A Margin-Theoretic Perspective on Feature Selection in Deep Networks
Matus Telgarsky, Assistant Professor University of Illinois Urbana-Champaign-
The University of Texas at Austin
Abstract: This talk will first motivate and illustrate the use of margins as a way to interpret and analyze the behavior of deep network training, and then present a variety of results where this behavior can be analyzed, leading to learning guarantees with few samples, in particular in regimes where features move far from initialization. In further detail, the first part will illustrate a variety of behaviors of deep network training, and show how these correspond to margin maximization; notably, these behaviors can be counterintuitive, and contradict common beliefs regarding simplicity bias in deep networks. The second part will then present a variety of analyses where margins capture the motion of weights far from initialization; these analyses will be able to give the best sample and computational complexities for a variety of problems, and moreover the only general guarantees which are not forced to be near initialization.

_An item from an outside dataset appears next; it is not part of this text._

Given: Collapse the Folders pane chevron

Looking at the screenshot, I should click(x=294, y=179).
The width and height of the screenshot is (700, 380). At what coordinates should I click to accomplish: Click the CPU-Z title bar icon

Speaker Bio: Matus Telgarsky is an assistant professor at the University of Illinois, Urbana-Champaign, specializing in deep learning theory. He was fortunate to receive a PhD at UCSD under Sanjoy Dasgupta. Other highlights include: cofounding, in 2017, the Midwest ML Symposium (MMLS) with Po-Ling Loh; receiving a 2018 NSF CAREER award; and organizing two Simons Institute programs, one on deep learning theory (Summer 2019), and one on generalization (Fall 2024).